The investigation launched by German officials into the international subsidiary of Turkey’s state-run Ziraat Bank, Ziraat International over concerns of irregularities, is a source of shame for Turkey, opposition lawmaker Erdoğan Toprak said on Sunday.
Seven separate branches of Ziraat International operating in Germany are under investigation after irregularities were determined in loan transactions and the bank’s balance sheet, Cumhuriyet cited the Republican People’s Party (CHP) deputy chairman as saying.

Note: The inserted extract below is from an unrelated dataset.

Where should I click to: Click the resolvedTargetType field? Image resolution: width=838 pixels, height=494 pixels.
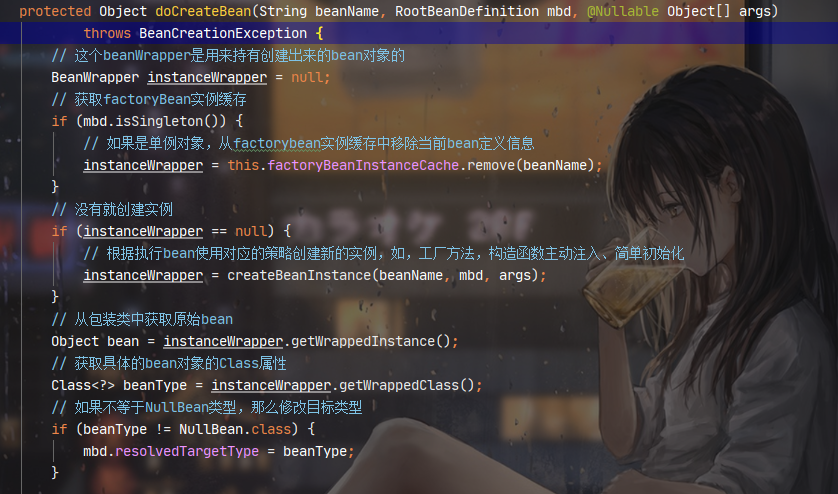(187, 452)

CHP’s Toprak said the investigation marked the second of its kind targeting Turkey’s state-run banks, which was a “source of shame for the country’s banking sector,’’ and damaged the respectability of public financial institutions of Turkey in international banking.
Toprak was referring to the ongoing probe facing Turkey’s state-owned Halkbank.
The state-owned Turkish lender stands accused of bank fraud, money laundering and conspiracyover its involvement in a plot to trade gold for Iranian oil and natural gas, helping Tehran evade U.S. sanctions imposed over its nuclear programme.
The bank has pleaded not guilty to the charges in the case that has complicated Turkish-U.S. relations.
CHP’s Toprak also recalled how the newly-appointed general manager of Ziraat International had been rejected by Germany’s Federal Financial Supervisory Authority (BaFin), citing incompetency for the task.
“This is an altogether different source of shame,’’ the CHP official added.
In 2017, Ziraat Bank became one of the two Turkish public lenders, which cooperated with Reza Zarrab, the Turkey-based architect of the sanctions-busting scheme who pleaded guilty and flipped to be a government witness against Mehmet Hakan Atilla, a deputy CEO of Halkbank, who served 32 months in a U.S. prison before being released in July 2019.